Resignar ou ressentir!
se ressentido abre-se em meu peito
a vala vasta das amarguras...
mas resignado,ainda
humilhado pelo diamante
encontro-me consolado pelo granito
ou pelo calor do alcatrão de nossas ruas...
A homens e mulheres por trás das palavras!
acho que essa história de uma linguagem que se faz por si própria, que é puro significante , letras que conformam e enformam o homem e a mulher...não isso nao podee ser: toda palavra é um querer e querer um mundo assim e assim.
Literatura é produção ded documentos existenciais....
enviada por De Las Torres
16/11/2004 11:33
Memória do cárcere que nunca se abre, esta cela maldita que se transforma no dentro nosso de cada dia, - rua e cultura que nada dizem!? pois então que permaneçamos presos em nossas jaulas pois sim, somos bestas feras e , não sei que agridoce ponta de volúpia sinto nisso: aterrorizar as pessoas com a febre de minhas noites. E esta febre que não sara, esta dor que não cala, eu a quero cada dia mais no meu pântano de inceertezas e cólera. Altaneira é a árvore da montanha, sobranceira nos olha desde mil pés acima e nós insistimos em querer partir-lhe o torso. E quem somos, poerinha da poeirinha? naquela época eu cantava e tinha esperanças agora confirmo que a esperança é o caminho mais curto para o suicídio - é por isso que não espero: sou da estirpe dos que têm ceerteza, ainda que seja certeza de dias que não se deixam embalsamar... Eu vou escrever até a última gotas de sangue, pois se é pra fazer literatura, eu a farei com unhas, carne e vento!

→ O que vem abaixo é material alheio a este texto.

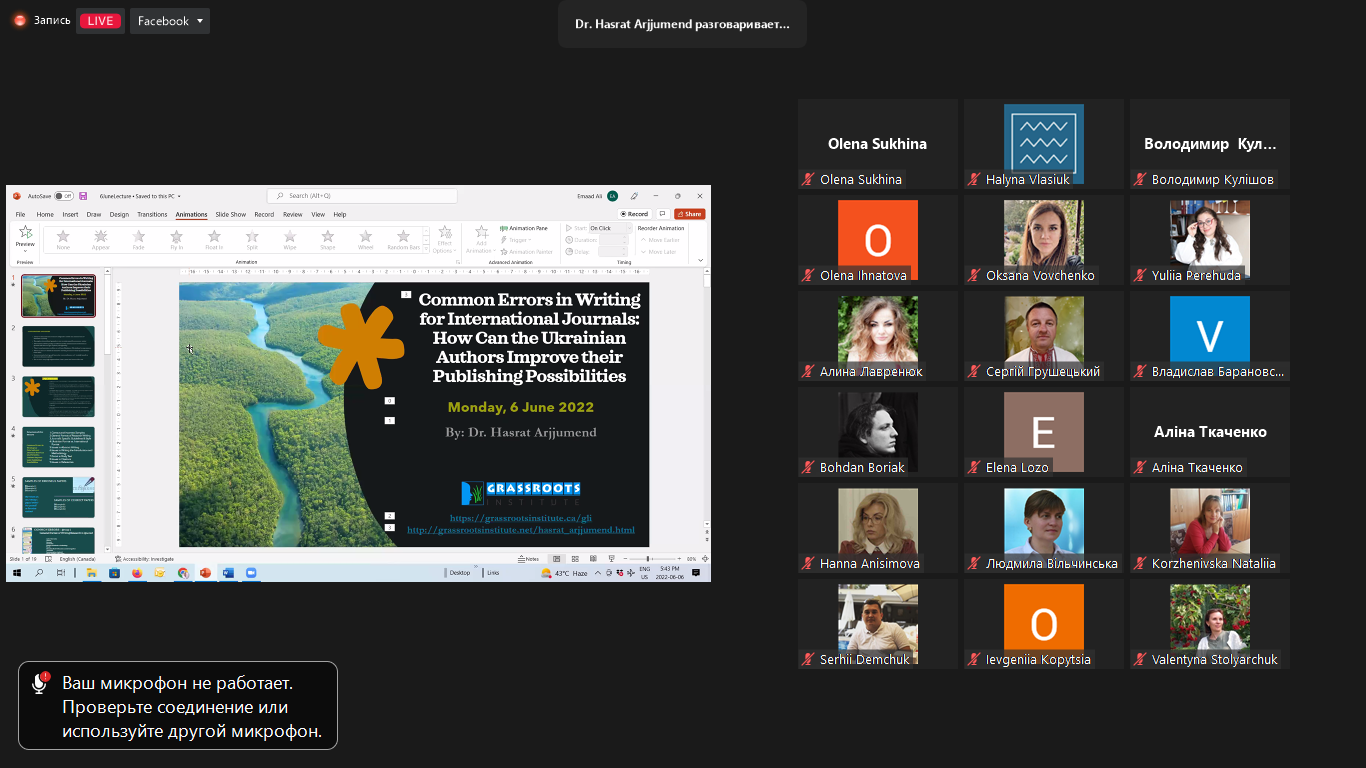Toggle the Notes pane in status bar
The width and height of the screenshot is (1366, 768).
pyautogui.click(x=531, y=559)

Pústula aberta, velho! Agora eis que agora eu me sinto o tal, também, já envelhecido aos trinta anos, alguma cinza sobre os olhos - que é aquela noite mal dormida - chego finalmente ao limiar da senilidade: abaixo á juventude e como diria Nelson Rodrigues: Jovens, Envelheçam!
enviada por De Las Torres
12/11/2004 12:25
O homem solitário é vizinho de Deus
e o homem sem Deus contraparte do abismo;
se o silëncio de um Deus qualquer é sinal de sabedoria, então minha boca é minha maldição!
Ladainha! Ladainha!
O ano é o das lagartas - tempo do exílio e homens que choram.